Written problem A
Copy out the records, starting with the line that contains "Given: Open the 物联卡 tab in the top bar" and going on through the line that contains "[x=70, y=385]", and return only those lines, unchanged.

Passage provided
The combination of hidden transmitters (station in the middle can hear stations 
on both ends, but they can't hear each other and so step on each other) and just 
more airtime needed ro relay the messages as there are more hops can make the 
congestion worse (however, it is possible that higher data rates could make the 
transmissions shorter, but since the inter-aggregate gaps and per-aggregate 
headers are fixed at a low data rate, I doubt that it works that way in 
practice)

but get a few additional APs hooked together via wires, and you have a clear win 
that scales very well. It's what we do at the Scale conf with 100+ APs to 
support 3k+ geeks.

David Lang

On Wed, 8 Jun 2022, Stuart Cheshire wrote:

> On 8 Jun 2022, at 12:12, warren ponder <wponder11@gmail.com> wrote:
>
>> So this is really helpful. Is it fair to say then that end users with SQM and fq_codel on a Starlink connection should essentially not turn on SQM.and.just leave it off?
>
> My advice is that people should have SQM (e.g., fq_codel) enabled anywhere it is available. For devices that aren’t the bottleneck hop on a path it won’t make any difference, but it won’t hurt. And if the network topology is such that it does become the bottleneck hop, even briefly, SQM will avoid having a big queue build up there.
>
> One example is Wi-Fi. If you have 50Mb/s Internet service and 802.11ac Wi-Fi in the house, your Wi-Fi is unlikely to be the bottleneck. But if you walk out to the garden and the Wi-Fi rate drops to 40Mb/s, then suddenly bufferbloat in the AP can bite you, leading to bi-modal network usability, that abruptly falls off a cliff the moment your Wi-Fi rate drops below your Internet service rate. I think this is a large part of the reason behind the enthusiasm these days for “mesh” Wi-Fi systems -- you need to blanket your home with sufficient density of Wi-Fi access points to ensure that they never become the bottleneck hop and expose their incompetent queue management. If you get 11Mb/s in the garden that should be plenty to stream music, but throw in some egregious bufferbloat and a perfectly good 11Mb/s rate becomes unusably bad. Ironically, if you pay more for faster Internet service then the problem gets worse, not better, because the effective usable range of your bufferbloate
 d Wi-Fi access points shrinks as the rate coming into the house goes up.
>
> Stuart Cheshire
>
> _______________________________________________
> Starlink mailing list
> Starlink@lists.bufferbloat.net
> https://lists.bufferbloat.net/listinfo/starlink

^ permalink raw reply	[flat|nested] 12+ messages in thread

* Re: [Starlink] FQ_Codel
  2022-06-09  0:21       ` David Lang
@ 2022-06-09  1:11         ` Dave Taht
  2022-06-09  2:01           ` David Lang
  0 siblings, 1 reply; 12+ messages in thread
From: Dave Taht @ 2022-06-09  1:11 UTC (permalink / raw)

Exercise data

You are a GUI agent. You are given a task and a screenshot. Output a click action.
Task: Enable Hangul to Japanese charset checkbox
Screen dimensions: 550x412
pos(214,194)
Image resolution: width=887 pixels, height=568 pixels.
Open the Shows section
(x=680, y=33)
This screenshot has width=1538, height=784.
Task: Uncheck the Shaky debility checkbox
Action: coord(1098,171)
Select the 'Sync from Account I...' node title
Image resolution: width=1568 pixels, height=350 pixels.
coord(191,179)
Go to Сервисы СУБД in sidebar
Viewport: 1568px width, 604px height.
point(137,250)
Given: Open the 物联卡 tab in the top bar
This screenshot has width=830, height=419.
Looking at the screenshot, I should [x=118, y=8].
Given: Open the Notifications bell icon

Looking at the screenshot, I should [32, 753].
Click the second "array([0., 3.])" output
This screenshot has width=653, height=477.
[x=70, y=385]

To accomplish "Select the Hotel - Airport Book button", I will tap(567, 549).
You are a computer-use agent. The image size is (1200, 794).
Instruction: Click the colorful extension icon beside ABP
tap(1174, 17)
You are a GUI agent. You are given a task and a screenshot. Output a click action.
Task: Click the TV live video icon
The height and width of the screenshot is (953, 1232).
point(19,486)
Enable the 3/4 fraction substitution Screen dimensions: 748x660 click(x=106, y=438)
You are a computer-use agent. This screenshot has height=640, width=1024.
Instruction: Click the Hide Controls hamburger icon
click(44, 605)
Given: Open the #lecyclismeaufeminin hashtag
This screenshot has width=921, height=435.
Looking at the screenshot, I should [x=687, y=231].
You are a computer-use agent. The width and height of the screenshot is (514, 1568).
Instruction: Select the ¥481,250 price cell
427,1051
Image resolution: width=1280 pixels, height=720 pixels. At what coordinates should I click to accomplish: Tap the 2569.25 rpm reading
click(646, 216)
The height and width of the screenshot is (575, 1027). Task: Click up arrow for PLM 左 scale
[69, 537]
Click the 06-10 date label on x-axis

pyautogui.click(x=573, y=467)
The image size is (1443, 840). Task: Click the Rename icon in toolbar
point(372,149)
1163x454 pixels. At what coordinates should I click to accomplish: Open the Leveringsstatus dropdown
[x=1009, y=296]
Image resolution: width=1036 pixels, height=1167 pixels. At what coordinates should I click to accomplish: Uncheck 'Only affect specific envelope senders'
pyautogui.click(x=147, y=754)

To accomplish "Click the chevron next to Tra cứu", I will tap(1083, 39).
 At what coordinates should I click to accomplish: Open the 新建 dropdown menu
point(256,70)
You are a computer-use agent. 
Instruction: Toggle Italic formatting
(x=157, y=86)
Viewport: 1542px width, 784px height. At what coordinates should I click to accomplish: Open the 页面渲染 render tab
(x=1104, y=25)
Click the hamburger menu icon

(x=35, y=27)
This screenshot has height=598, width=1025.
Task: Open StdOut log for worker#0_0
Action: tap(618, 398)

Written problem B
Answer these questions from the mailing-list thread on SQM and Wi-Fi:
(i) How many APs are used at the Scale conf, and how many geeks do they support?
(ii) In the garden example, what does the Wi-Fi rate drop to?
(iii) On what date did Stuart Cheshire write his message?

Full answer A
Given: Open the 物联卡 tab in the top bar
This screenshot has width=830, height=419.
Looking at the screenshot, I should [x=118, y=8].
Given: Open the Notifications bell icon

Looking at the screenshot, I should [32, 753].
Click the second "array([0., 3.])" output
This screenshot has width=653, height=477.
[x=70, y=385]

Full answer B
(i) 100+ APs, supporting 3k+ geeks.
(ii) 40Mb/s.
(iii) Wednesday, 8 June 2022.